A by-election in Beckenham, England, was called in 1997 when the sitting Member of Parliament, Piers Merchant (Conservative), resigned from Parliament on 21 October 1997. The Conservatives held the seat, with Jacqui Lait winning the by-election on 20 November.

Background
Piers Merchant had been under pressure during the May 1997 general election after tabloid newspaper stories about his relationship with a bar hostess whom he had employed as a researcher, but he had denied any impropriety, and retained the confidence of his local association. His resignation on 21 October was caused by further newspaper stories and video footage which confirmed that his denial had been misleading. He accepted the office of Crown Steward and Bailiff of the Manor of Northstead.
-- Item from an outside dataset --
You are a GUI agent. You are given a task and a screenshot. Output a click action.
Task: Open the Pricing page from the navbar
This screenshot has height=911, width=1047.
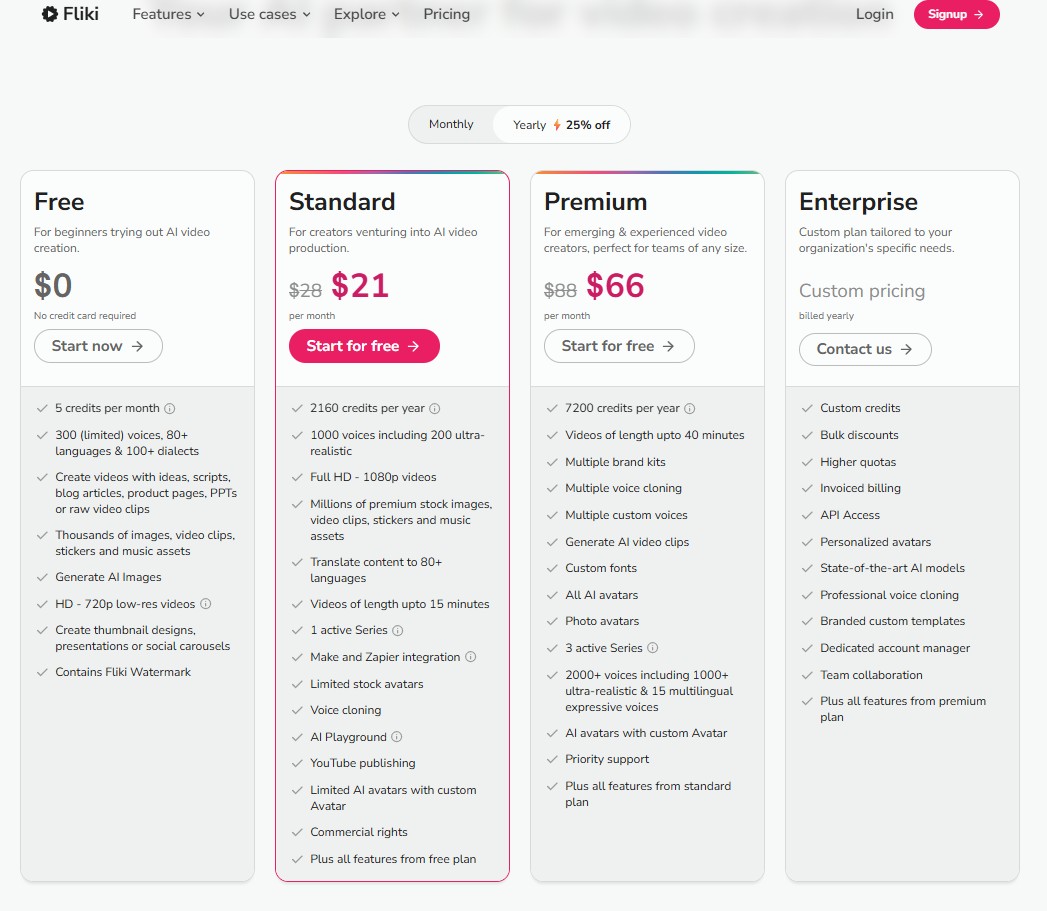point(446,14)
At the by-election, the Conservatives selected Jacqui Lait, who had lost her seat at Hastings in the general election. The Labour candidate, Robert (Bob) Hughes, was a long time resident of the constituency and had contested the seat at the general election. The Liberal Democrats also chose their general election candidate, Rosemary Vetterlein. The Conservatives were successful in retaining the seat with a further reduced majority.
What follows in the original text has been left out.